I shrugged, but the sour note I hit said it all. “It’s… taking some getting used to.”

Taylor nodded knowingly, which made me want to laugh. I doubted he even remembered what it was like to be new to touring, and surely he didn’t know what had happened with Zac. Once again, that was just Taylor. He knew how to connect with people, or at least seem as though he were making a real connection. Somehow, he still made me feel like I could spill my guts to him. But I didn’t.

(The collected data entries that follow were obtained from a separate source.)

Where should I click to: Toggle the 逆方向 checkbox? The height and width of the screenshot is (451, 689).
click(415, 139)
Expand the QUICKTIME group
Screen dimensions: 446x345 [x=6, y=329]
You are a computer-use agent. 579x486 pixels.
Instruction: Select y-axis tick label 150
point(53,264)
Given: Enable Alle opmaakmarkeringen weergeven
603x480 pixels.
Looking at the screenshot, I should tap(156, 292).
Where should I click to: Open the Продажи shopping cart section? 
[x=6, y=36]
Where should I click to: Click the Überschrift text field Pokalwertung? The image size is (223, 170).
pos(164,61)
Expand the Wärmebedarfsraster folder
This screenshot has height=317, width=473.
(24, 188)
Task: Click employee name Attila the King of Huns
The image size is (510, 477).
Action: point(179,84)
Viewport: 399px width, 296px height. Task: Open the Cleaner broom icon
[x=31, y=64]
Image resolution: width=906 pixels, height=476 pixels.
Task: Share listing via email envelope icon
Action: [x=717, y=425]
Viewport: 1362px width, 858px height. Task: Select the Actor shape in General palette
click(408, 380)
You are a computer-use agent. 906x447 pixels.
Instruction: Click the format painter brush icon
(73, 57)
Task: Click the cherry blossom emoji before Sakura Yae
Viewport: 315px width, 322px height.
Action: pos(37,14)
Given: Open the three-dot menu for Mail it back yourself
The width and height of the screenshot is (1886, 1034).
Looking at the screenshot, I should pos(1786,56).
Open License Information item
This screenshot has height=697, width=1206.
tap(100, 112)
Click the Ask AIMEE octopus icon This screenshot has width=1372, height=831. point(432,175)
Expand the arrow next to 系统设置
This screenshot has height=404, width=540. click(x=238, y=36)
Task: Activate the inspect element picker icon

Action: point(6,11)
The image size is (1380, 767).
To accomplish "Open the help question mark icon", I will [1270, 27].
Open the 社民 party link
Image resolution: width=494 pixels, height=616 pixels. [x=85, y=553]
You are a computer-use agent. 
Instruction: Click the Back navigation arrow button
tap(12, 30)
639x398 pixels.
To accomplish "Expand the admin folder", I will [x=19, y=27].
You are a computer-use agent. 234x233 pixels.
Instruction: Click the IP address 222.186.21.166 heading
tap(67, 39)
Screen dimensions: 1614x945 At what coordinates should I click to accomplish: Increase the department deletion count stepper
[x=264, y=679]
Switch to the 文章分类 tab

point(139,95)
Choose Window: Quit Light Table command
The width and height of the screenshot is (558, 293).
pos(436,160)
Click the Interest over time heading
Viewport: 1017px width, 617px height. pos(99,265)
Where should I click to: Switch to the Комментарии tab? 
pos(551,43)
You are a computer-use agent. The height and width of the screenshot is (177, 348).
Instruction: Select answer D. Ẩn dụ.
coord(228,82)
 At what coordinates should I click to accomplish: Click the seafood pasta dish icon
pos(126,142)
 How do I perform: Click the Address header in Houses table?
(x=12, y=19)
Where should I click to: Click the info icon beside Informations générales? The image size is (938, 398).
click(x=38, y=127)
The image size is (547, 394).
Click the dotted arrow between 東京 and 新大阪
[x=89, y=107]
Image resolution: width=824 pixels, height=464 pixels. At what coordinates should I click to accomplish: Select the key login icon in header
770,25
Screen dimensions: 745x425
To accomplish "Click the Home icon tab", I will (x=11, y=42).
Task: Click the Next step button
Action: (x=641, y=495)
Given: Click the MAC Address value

I tried to give you consolation
When your old man had let you down.
Like a fool, I fell in love with you,
Turned my whole world upside down.

“You’ll love it eventually,” he said. “I mean, it’s tough being away from your family, but there’s nothing like being on the road, being on stage…”

“Well, I wouldn’t know about being on stage,” I replied.

“Maybe not right now, but don’t you perform at all?”

I shrugged. “A little bit. Plenty of recitals when I was younger, and the performances I had to be graded on in college. But I’m more of a behind the scenes person.”

“Well, then we’ll have to work on that,” Taylor said with a smile.

“Yeah, you do that,” I replied, rolling my eyes. “I’ll come out and play Mmmbop with you guys, how about that?”

“Why Mmmbop?”

Sheepishly, I admitted, “It’s the only one I really know. I mean, aside from a couple of the new ones, like Juliet…”

I trailed off then, hating myself for inadvertently bringing the conversation to Zac. Taylor couldn’t know what I was thinking, of course, but it didn’t matter. I’d already managed to lose my train of thought and upset myself, and surely Taylor could see that. I looked away from him for a moment, and when I glanced back his brow was furrowed.

“Well, why don’t you play me something else? Something you do know?”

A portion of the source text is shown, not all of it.